== Task prompt ==
Copy out every record precisely.

(Stored data)
[Start of section]
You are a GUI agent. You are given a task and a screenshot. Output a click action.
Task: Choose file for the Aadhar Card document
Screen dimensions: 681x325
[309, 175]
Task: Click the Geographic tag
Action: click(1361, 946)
[End of section]
== Response ==
You are a GUI agent. You are given a task and a screenshot. Output a click action.
Task: Choose file for the Aadhar Card document
Screen dimensions: 681x325
[309, 175]
Task: Click the Geographic tag
Action: click(1361, 946)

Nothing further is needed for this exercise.